# [TASK DETAILS]
Reproduce, word for word, the part of the essay on emotionalism below, starting with "The remaining 20%" and going on through "never be written.".

I have a confession to make that
doesn't feel like a confession because there is simply no shame
behind it:
I cried for no less than 80% of Pixar's
recently pirated movie Inside Out.
The remaining 20% was spent cleaning tissues off the table and
shouting out recognized voice actors.
It's
just that I've always found myself driven by emotion in the
strangest, seemingly profound way. And while you may be reading this
as “I'm weepy,” it's not just my weird, adulthood-developed
movie-crying habit that I consider to be one of these drivers.
Emotionalism,
along with being a decent Avett Brothers album, is defined as an
“inclination to rely on or place too much value on emotion when
dealing with issues or confrontations.” And then the next sentence
on the Wikipedia page starts talking about Adolf Hitler, but we'll
address that in a future blog post that will never be written.
I have
no problem admitting that I'm inclined to put too much stock in my
emotions, I just wonder how many times I could say I've put too much
stock in my logical brain when I should have been listening to the
thing in my gut saying “wrong way, dude.” And, yes, my gut says
“dude.”
Growing
up I always heard teachers and guidance councilors and day-time talk
show hosts mention the idea of “emotional intelligence.” At face
value, this phrase sounds like a new-agey excuse parents use to
invent redeeming qualities for their stupid children, which it may
be, but there is undeniable value in learning how to get your brain
to cope with stress and the general concept of things not going your
way.
So
often the way we think about life's obstacles is summed up by stupid
sayings that sound like a grumpy alcoholic farmer grumbled them from
behind a corn cob pipe and people somehow kept repeating it.
“Life's
not fair.”
“Life
sucks and then you die. Deal with it.”
“Life's
a shit sandwich, and every day you have to take it out of the fridge,
pack it into your lunch cooler and take it to your job at the shit
sandwich factory where you taste-test the shit for proper bitterness
before it's packaged and shipped to everyone on the planet so SUCK IT
UP, PRINCESS!”
The
fact is that life often does suck, you always die, we all have to
deal with it, so remember a time that you were feeling bad for a
second and stop looking at me like I'm the one that fed you a shit
sandwich. I guess I just feel like you can think a little harder than
that.
And
life's only unfair when you choose to make it that way. I'm looking
at you, 6th
grade math teacher. I mean... just because I dropped all the
worksheets that one time doesn't mean you have to make a joke about
it every time you need someone to hand out papers. At some point,
you're just an adult being mean to children, you having a bigger desk
changes very little.
About
once a year, I seem to meander my YouTube search towards a famous
speech by college basketball coach Jim Valvano. Accepting an
award for courage with a body covered in tumors, Valvano spoke on
what seemed to be a mindset that defined his character and
personality.

# [SUPPLIED INFORMATION]

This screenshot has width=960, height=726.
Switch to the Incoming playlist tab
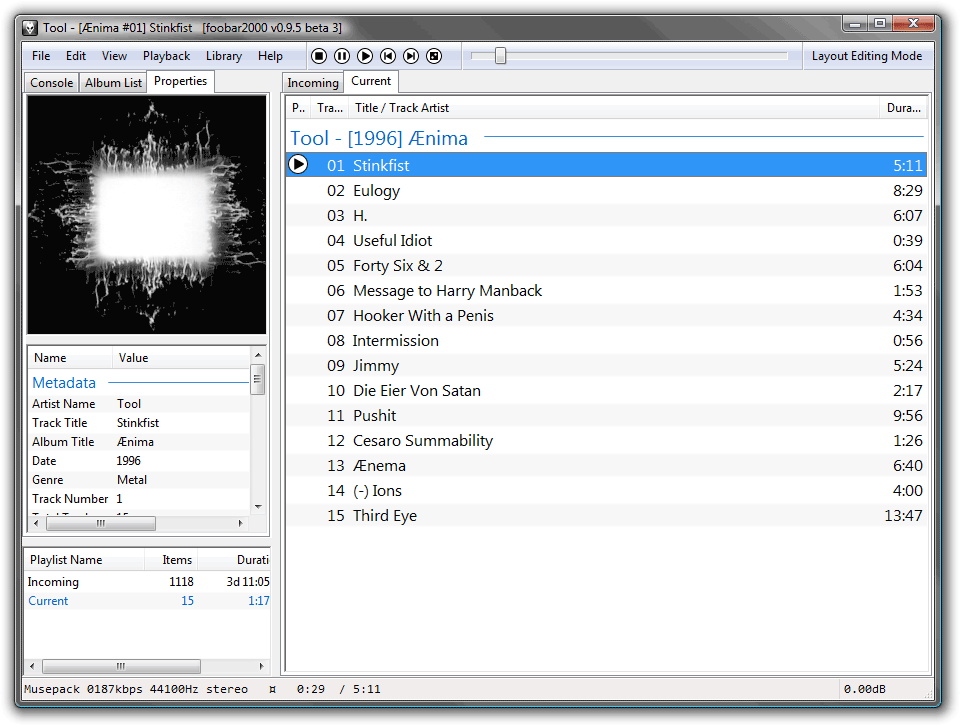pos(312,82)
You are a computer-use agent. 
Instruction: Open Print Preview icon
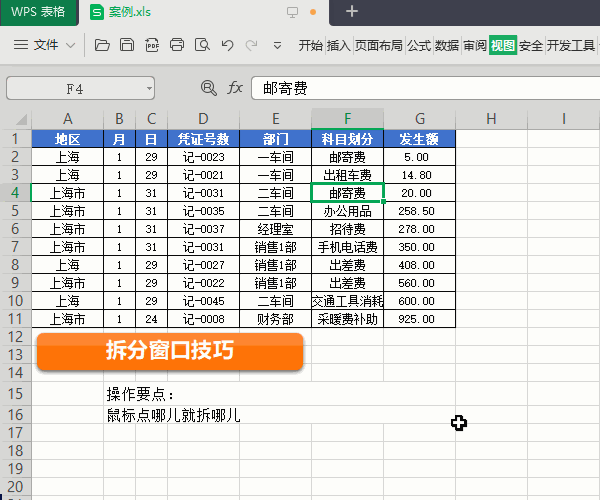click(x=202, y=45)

# [SOLUTION TO THIS TASK]
The remaining 20% was spent cleaning tissues off the table and
shouting out recognized voice actors.
It's
just that I've always found myself driven by emotion in the
strangest, seemingly profound way. And while you may be reading this
as “I'm weepy,” it's not just my weird, adulthood-developed
movie-crying habit that I consider to be one of these drivers.
Emotionalism,
along with being a decent Avett Brothers album, is defined as an
“inclination to rely on or place too much value on emotion when
dealing with issues or confrontations.” And then the next sentence
on the Wikipedia page starts talking about Adolf Hitler, but we'll
address that in a future blog post that will never be written.